▸ **DESCRIPTION OF THE TASK**
Swap "magnifier" for "magnifying glass" throughout the records below and reproduce them with nothing else changed.

▸ **THE INPUT**

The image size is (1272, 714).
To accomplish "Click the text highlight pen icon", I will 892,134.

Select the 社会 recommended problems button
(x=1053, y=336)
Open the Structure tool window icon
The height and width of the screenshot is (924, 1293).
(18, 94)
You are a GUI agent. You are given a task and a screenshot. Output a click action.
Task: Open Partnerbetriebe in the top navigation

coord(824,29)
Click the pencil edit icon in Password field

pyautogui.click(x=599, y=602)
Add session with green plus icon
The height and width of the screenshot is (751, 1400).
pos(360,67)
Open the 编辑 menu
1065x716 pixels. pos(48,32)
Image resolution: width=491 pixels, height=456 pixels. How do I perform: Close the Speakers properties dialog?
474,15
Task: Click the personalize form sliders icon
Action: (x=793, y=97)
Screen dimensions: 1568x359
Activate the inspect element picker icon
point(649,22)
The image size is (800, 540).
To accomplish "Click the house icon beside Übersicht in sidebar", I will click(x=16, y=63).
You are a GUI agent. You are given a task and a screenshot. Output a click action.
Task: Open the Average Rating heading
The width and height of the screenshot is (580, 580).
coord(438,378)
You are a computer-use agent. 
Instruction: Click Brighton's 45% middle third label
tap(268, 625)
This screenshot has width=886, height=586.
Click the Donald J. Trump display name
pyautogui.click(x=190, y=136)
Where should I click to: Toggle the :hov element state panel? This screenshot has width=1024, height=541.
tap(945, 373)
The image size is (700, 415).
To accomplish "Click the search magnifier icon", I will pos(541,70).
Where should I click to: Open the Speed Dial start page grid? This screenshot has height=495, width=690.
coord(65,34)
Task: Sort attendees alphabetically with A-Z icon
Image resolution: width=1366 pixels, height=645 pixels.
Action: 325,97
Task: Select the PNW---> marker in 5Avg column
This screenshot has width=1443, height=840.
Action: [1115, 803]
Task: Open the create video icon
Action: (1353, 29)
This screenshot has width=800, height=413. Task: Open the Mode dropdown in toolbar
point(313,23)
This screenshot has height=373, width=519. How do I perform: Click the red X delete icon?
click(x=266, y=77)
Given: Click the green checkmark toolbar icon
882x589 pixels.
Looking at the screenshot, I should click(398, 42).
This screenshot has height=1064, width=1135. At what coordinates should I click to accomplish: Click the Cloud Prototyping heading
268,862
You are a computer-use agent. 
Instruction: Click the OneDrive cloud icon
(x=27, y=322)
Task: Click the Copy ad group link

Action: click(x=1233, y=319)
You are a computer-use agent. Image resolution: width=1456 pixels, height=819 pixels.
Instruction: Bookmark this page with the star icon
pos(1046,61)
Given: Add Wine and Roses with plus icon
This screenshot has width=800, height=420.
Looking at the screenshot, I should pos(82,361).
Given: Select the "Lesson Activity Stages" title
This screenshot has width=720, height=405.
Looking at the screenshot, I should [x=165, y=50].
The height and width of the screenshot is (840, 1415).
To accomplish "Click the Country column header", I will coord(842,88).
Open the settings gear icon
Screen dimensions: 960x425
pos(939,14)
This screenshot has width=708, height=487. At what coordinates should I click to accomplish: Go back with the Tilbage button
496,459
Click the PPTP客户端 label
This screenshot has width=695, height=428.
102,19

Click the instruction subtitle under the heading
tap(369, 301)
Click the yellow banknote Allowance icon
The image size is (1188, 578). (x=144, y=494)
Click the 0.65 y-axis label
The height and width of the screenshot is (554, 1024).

▸ **EXERCISE ANSWER**
The image size is (1272, 714).
To accomplish "Click the text highlight pen icon", I will 892,134.

Select the 社会 recommended problems button
(x=1053, y=336)
Open the Structure tool window icon
The height and width of the screenshot is (924, 1293).
(18, 94)
You are a GUI agent. You are given a task and a screenshot. Output a click action.
Task: Open Partnerbetriebe in the top navigation

coord(824,29)
Click the pencil edit icon in Password field

pyautogui.click(x=599, y=602)
Add session with green plus icon
The height and width of the screenshot is (751, 1400).
pos(360,67)
Open the 编辑 menu
1065x716 pixels. pos(48,32)
Image resolution: width=491 pixels, height=456 pixels. How do I perform: Close the Speakers properties dialog?
474,15
Task: Click the personalize form sliders icon
Action: (x=793, y=97)
Screen dimensions: 1568x359
Activate the inspect element picker icon
point(649,22)
The image size is (800, 540).
To accomplish "Click the house icon beside Übersicht in sidebar", I will click(x=16, y=63).
You are a GUI agent. You are given a task and a screenshot. Output a click action.
Task: Open the Average Rating heading
The width and height of the screenshot is (580, 580).
coord(438,378)
You are a computer-use agent. 
Instruction: Click Brighton's 45% middle third label
tap(268, 625)
This screenshot has width=886, height=586.
Click the Donald J. Trump display name
pyautogui.click(x=190, y=136)
Where should I click to: Toggle the :hov element state panel? This screenshot has width=1024, height=541.
tap(945, 373)
The image size is (700, 415).
To accomplish "Click the search magnifying glass icon", I will pos(541,70).
Where should I click to: Open the Speed Dial start page grid? This screenshot has height=495, width=690.
coord(65,34)
Task: Sort attendees alphabetically with A-Z icon
Image resolution: width=1366 pixels, height=645 pixels.
Action: 325,97
Task: Select the PNW---> marker in 5Avg column
This screenshot has width=1443, height=840.
Action: [1115, 803]
Task: Open the create video icon
Action: (1353, 29)
This screenshot has width=800, height=413. Task: Open the Mode dropdown in toolbar
point(313,23)
This screenshot has height=373, width=519. How do I perform: Click the red X delete icon?
click(x=266, y=77)
Given: Click the green checkmark toolbar icon
882x589 pixels.
Looking at the screenshot, I should click(398, 42).
This screenshot has height=1064, width=1135. At what coordinates should I click to accomplish: Click the Cloud Prototyping heading
268,862
You are a computer-use agent. 
Instruction: Click the OneDrive cloud icon
(x=27, y=322)
Task: Click the Copy ad group link

Action: click(x=1233, y=319)
You are a computer-use agent. Image resolution: width=1456 pixels, height=819 pixels.
Instruction: Bookmark this page with the star icon
pos(1046,61)
Given: Add Wine and Roses with plus icon
This screenshot has width=800, height=420.
Looking at the screenshot, I should pos(82,361).
Given: Select the "Lesson Activity Stages" title
This screenshot has width=720, height=405.
Looking at the screenshot, I should [x=165, y=50].
The height and width of the screenshot is (840, 1415).
To accomplish "Click the Country column header", I will coord(842,88).
Open the settings gear icon
Screen dimensions: 960x425
pos(939,14)
This screenshot has width=708, height=487. At what coordinates should I click to accomplish: Go back with the Tilbage button
496,459
Click the PPTP客户端 label
This screenshot has width=695, height=428.
102,19

Click the instruction subtitle under the heading
tap(369, 301)
Click the yellow banknote Allowance icon
The image size is (1188, 578). (x=144, y=494)
Click the 0.65 y-axis label
The height and width of the screenshot is (554, 1024).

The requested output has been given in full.